LIPA Informational Meeting Set for October 17
By Howard Schwach
The on-again, off-again meeting designed for the Long Island Power Authority (LIPA) and the Department of Environmental Conservation (DEC) to explain to the community the efficacy of building a new substation on the old LILCO site on Beach Channel Drive between Beach 108 Street and Beach 112 Street is on again.
The meeting has been scheduled for Wednesday, October 17 at 7 p.m. at the Beach Club, on Beach 116 Street.
The entire site has long been listed as a Class 2 Superfund Site, meaning that it was too toxic for use. According to the DEC, a Class 2 site "poses significant threat to the public health or environment."
For many years, it served LILCO as a Coal Gasification Plant, polluting the soil with the residues of the gasification process.
In August of 2000, Keyspan Energy, the owner of the site, petitioned the DEC to "redefine the boundaries of the Class 2 site," so that it could use a portion of the northwest corner for the substation, which it needed to replace a nearly 100-year-old station on the other end of the site.
Keyspan asked that the portion of the site be removed from the superfund registry because "there was no evidence of its use as part of the MGP (coal gasification) operations nor was there evidence of significant discharge or disposal" in that area.
In October of 2000, DEC concurred that there was "minimal contamination" in that portion of the site, and it "redefined the site," leaving out that northwest parcel."

Check your understanding →
(1) Duplicate the stretch from "LIPA Informational Meeting" through "is on again." in the LIPA meeting article.
(2) Finish out the next part of the LIPA meeting article, picking up after its final sentence.

Provided material →
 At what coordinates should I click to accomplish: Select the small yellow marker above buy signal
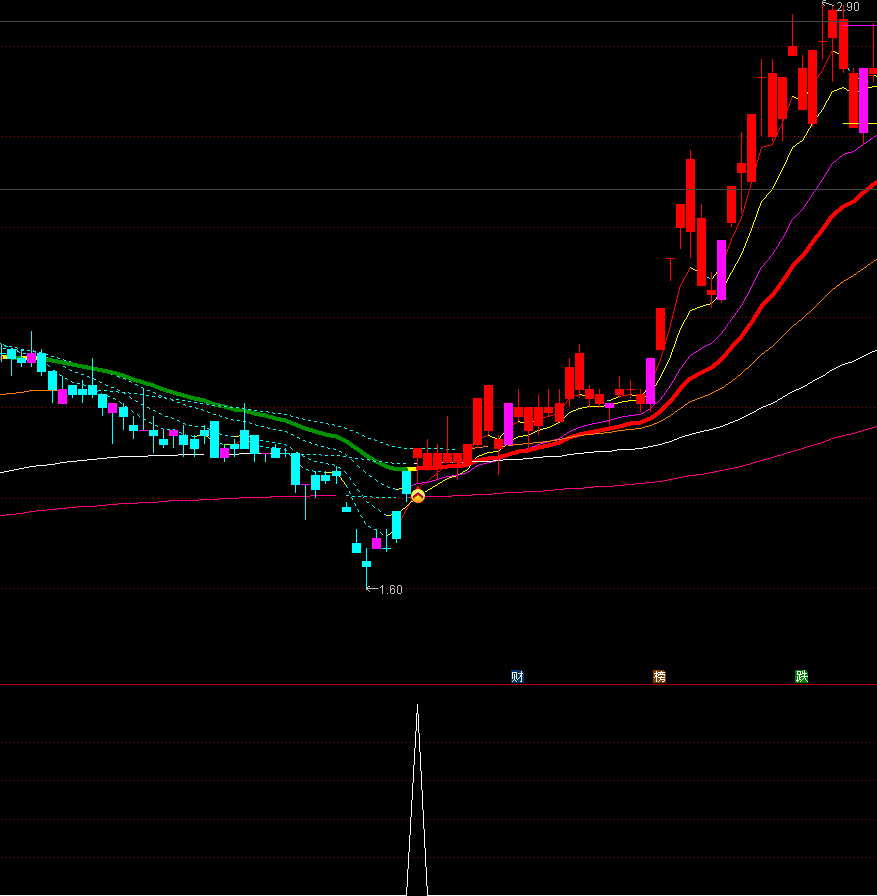411,468

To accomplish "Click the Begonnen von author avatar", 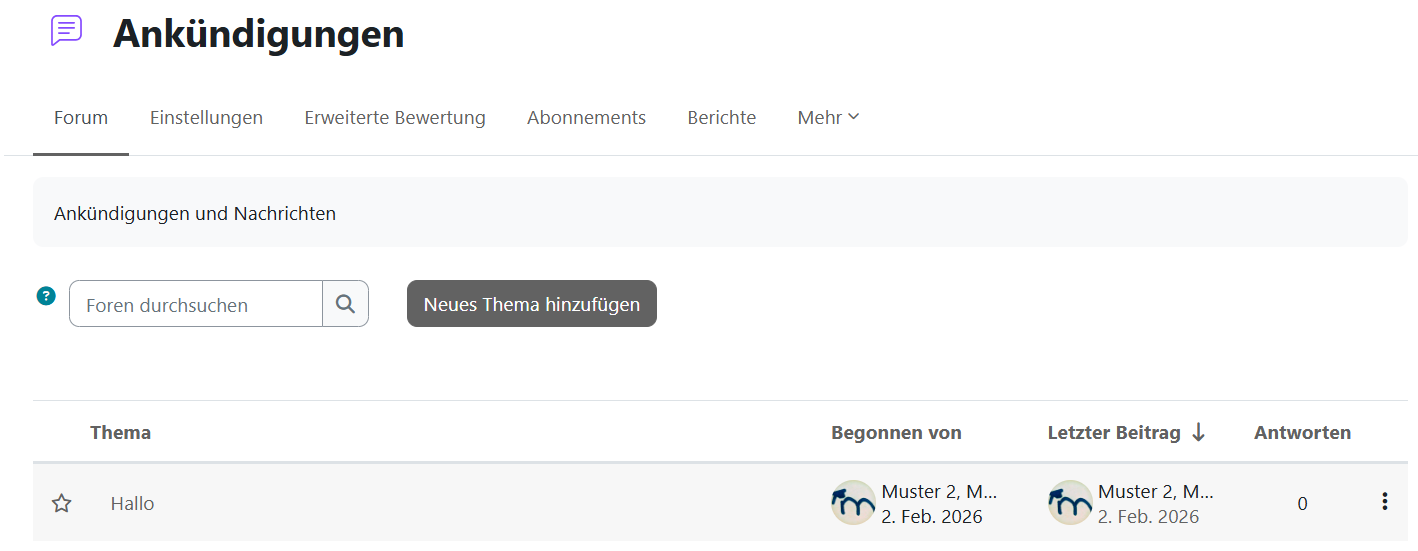I will (x=853, y=503).
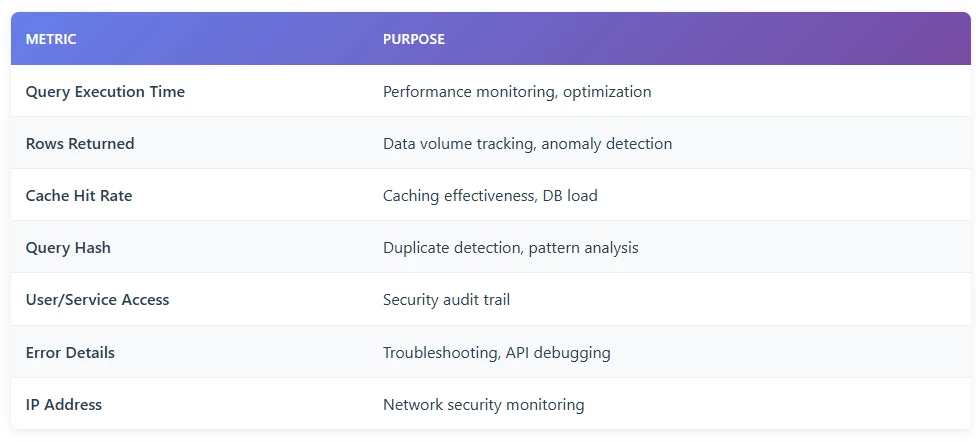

Expected outputs →
(1)
LIPA Informational Meeting Set for October 17
By Howard Schwach
The on-again, off-again meeting designed for the Long Island Power Authority (LIPA) and the Department of Environmental Conservation (DEC) to explain to the community the efficacy of building a new substation on the old LILCO site on Beach Channel Drive between Beach 108 Street and Beach 112 Street is on again.

(2)
Work then commenced on the site, although the community had never been notified that the parcel had been demapped or that LIPA has been given the DEC’s permission to do the work.
Community activists, noting that the work had begun without any warning or information, forced the company to halt work "until the community concerns were addressed."
A meeting set for that purpose was cancelled in the wake of the September 11 attack on the World Trade Center.
Work had remained stopped.
Keyspan hopes to convince the community that it is safe to go ahead with the project on that site.
Many in the community, however, are unsure.
Liz Sulik, the president of the Rockaway Chamber of Commerce, has been Rockaway’s point person in this controversy.
"We should not allow them to do any work on the site until they clean up the entire thing," she argues. "We should not allow them to develop the site piece by piece."
"It is toxic, and it needs to be cleaned up," she adds.
The public is invited to the Beach Club meeting on October 17.